WORK TASK:
Only an exact copy belongs in the answer: the line with "Given: Open the control point Assist tool" and every line after it through the end of the records, pictures left out.

RECORDS FOR THE TASK:
########
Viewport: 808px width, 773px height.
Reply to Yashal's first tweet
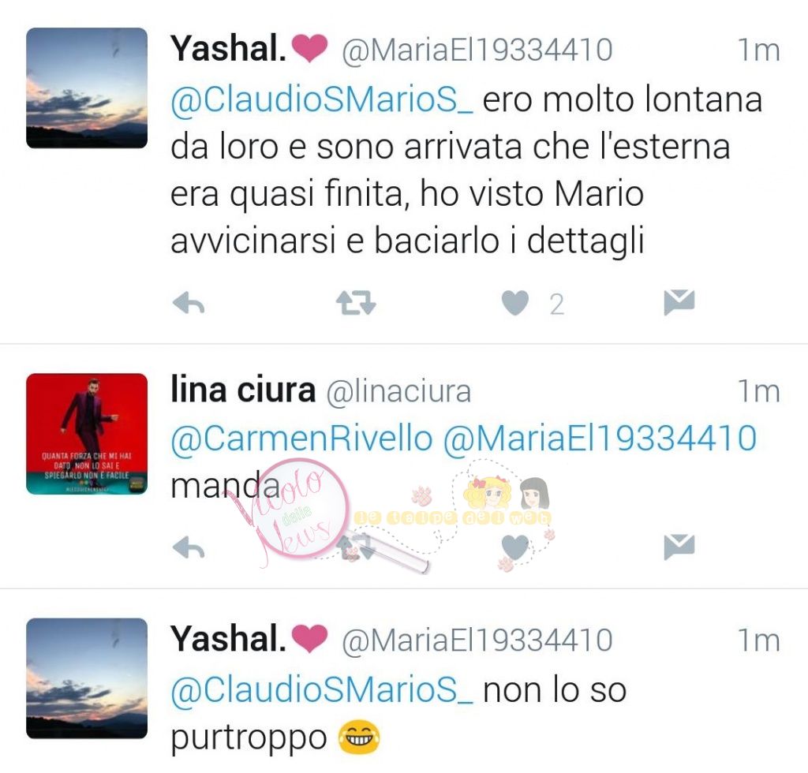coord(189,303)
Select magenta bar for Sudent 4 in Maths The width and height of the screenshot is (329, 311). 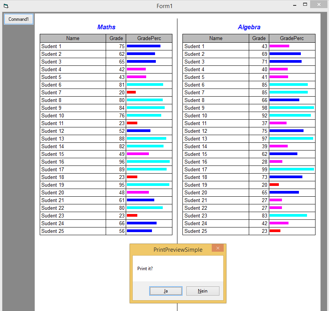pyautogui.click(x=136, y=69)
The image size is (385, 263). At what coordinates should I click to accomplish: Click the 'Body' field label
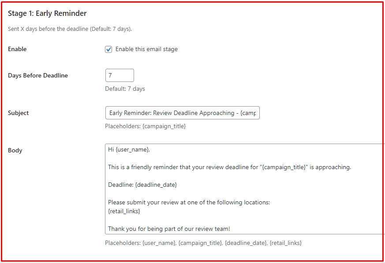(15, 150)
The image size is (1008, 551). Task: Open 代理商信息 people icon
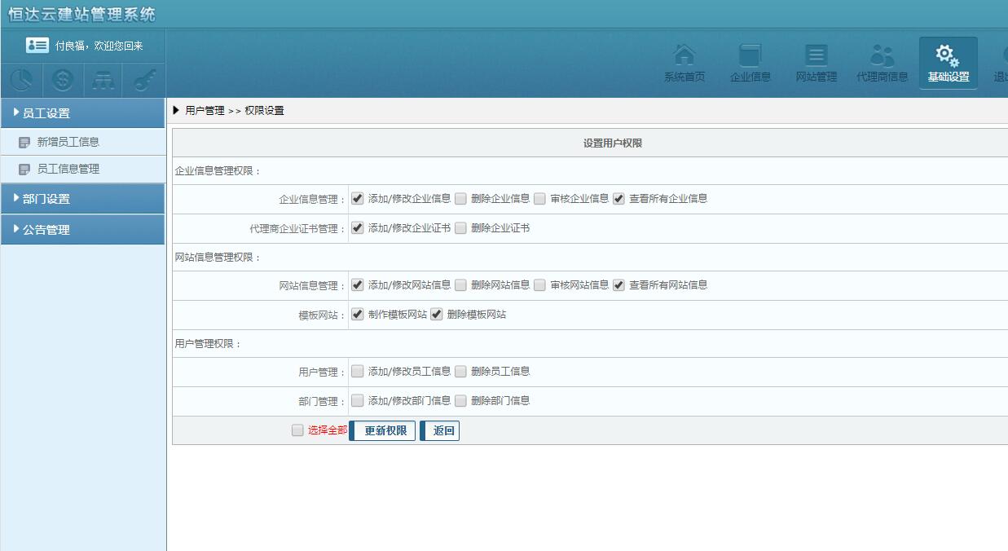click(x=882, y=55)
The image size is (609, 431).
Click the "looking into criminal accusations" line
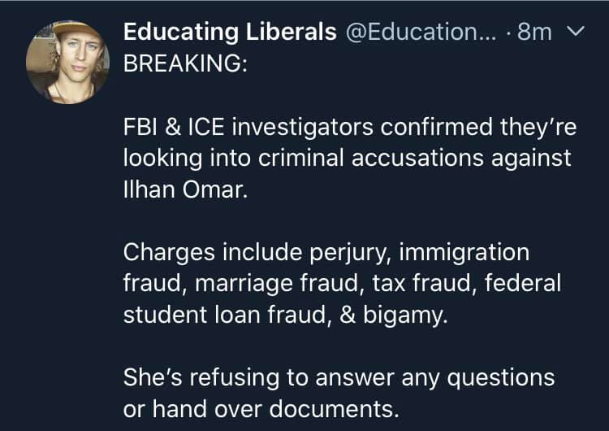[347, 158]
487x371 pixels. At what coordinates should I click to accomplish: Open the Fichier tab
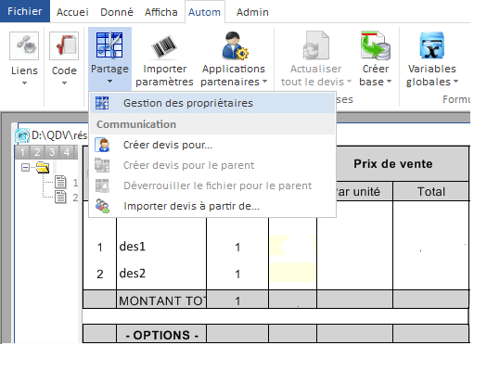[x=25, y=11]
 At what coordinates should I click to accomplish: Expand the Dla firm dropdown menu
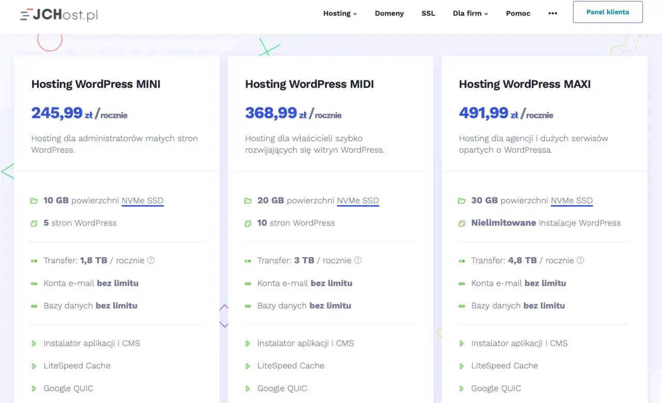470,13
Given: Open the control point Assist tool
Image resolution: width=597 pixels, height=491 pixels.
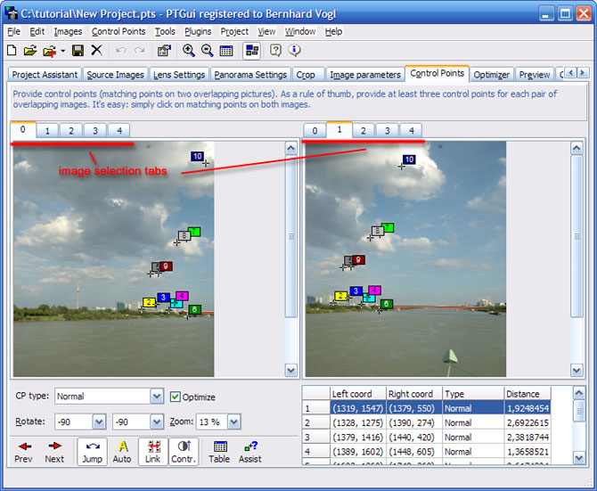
########
YOUR SOLUTION:
Given: Open the control point Assist tool
Image resolution: width=597 pixels, height=491 pixels.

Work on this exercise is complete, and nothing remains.